Work required:
Working from the records below, repeat exactly the lines starting at the line that contains "Given: Open the Quick Find side panel" and ending at the line that contains "Task: Select the 'playing", inclusive.

Start of Records for this task

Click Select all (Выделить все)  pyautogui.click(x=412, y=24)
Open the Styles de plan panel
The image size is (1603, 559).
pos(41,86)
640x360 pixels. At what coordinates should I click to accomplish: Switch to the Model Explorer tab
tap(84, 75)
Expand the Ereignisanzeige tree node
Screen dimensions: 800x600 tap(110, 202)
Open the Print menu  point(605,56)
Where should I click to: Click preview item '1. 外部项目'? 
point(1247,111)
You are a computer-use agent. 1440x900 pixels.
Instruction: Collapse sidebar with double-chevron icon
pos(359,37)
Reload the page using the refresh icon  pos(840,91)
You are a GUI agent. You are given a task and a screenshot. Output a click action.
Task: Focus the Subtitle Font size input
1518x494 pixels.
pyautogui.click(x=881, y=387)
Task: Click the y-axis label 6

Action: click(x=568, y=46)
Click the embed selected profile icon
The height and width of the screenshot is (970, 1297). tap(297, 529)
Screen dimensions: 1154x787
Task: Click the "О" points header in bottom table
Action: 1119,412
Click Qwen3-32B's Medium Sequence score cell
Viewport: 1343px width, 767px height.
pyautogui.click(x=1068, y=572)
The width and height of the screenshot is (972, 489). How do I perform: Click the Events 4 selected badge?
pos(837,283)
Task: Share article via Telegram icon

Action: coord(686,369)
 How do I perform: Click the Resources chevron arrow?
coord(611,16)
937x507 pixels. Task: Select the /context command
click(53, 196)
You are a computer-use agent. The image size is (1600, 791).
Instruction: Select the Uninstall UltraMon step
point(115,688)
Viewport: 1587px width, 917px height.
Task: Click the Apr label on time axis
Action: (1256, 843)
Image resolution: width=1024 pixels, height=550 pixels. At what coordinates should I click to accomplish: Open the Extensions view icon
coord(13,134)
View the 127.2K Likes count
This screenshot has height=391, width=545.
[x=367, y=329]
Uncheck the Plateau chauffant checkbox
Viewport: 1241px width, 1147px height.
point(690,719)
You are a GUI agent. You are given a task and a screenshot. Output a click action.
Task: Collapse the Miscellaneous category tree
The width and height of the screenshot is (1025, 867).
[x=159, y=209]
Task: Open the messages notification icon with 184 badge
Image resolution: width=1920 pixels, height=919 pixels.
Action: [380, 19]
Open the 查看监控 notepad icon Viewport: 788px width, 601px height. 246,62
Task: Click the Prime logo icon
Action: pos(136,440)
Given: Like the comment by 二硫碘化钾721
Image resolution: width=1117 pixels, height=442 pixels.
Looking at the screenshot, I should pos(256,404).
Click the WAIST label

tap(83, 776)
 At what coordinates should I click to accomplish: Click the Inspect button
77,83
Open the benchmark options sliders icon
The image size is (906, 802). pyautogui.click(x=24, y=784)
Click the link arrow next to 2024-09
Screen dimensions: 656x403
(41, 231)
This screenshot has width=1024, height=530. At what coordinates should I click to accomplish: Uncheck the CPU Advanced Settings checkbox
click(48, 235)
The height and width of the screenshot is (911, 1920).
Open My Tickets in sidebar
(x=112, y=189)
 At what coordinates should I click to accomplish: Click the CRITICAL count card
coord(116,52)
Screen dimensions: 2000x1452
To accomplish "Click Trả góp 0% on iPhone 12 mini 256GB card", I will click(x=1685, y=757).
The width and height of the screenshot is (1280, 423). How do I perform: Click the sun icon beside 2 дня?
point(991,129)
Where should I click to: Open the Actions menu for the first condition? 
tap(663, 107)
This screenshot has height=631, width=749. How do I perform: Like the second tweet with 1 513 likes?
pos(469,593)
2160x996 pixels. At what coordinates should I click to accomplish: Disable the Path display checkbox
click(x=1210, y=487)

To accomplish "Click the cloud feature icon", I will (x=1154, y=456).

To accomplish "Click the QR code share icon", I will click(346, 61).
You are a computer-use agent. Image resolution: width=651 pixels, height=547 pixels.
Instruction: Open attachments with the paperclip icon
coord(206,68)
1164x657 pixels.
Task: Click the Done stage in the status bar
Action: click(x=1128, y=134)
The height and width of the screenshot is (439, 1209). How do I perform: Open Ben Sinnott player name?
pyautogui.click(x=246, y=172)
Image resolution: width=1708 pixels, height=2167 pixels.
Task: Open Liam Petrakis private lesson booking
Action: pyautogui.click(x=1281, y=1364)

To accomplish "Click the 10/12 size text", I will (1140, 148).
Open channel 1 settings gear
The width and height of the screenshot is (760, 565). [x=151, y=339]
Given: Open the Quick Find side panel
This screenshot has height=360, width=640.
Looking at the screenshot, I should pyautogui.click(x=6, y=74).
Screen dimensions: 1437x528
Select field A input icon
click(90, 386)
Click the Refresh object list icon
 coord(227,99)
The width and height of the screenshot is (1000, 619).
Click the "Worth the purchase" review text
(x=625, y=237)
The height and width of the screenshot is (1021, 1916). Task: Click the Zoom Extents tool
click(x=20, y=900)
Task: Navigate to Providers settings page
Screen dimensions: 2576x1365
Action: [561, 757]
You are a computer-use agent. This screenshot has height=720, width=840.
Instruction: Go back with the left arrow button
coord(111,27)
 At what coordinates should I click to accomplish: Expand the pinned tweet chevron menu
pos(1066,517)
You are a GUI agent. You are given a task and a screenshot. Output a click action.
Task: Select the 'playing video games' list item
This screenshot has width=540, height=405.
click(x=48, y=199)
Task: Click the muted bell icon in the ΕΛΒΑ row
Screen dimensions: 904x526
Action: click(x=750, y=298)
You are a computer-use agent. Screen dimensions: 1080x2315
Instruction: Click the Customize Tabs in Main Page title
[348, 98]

End of Records for this task

Completed exercise:
Given: Open the Quick Find side panel
This screenshot has height=360, width=640.
Looking at the screenshot, I should pyautogui.click(x=6, y=74).
Screen dimensions: 1437x528
Select field A input icon
click(90, 386)
Click the Refresh object list icon
 coord(227,99)
The width and height of the screenshot is (1000, 619).
Click the "Worth the purchase" review text
(x=625, y=237)
The height and width of the screenshot is (1021, 1916). Task: Click the Zoom Extents tool
click(x=20, y=900)
Task: Navigate to Providers settings page
Screen dimensions: 2576x1365
Action: [561, 757]
You are a computer-use agent. This screenshot has height=720, width=840.
Instruction: Go back with the left arrow button
coord(111,27)
 At what coordinates should I click to accomplish: Expand the pinned tweet chevron menu
pos(1066,517)
You are a GUI agent. You are given a task and a screenshot. Output a click action.
Task: Select the 'playing video games' list item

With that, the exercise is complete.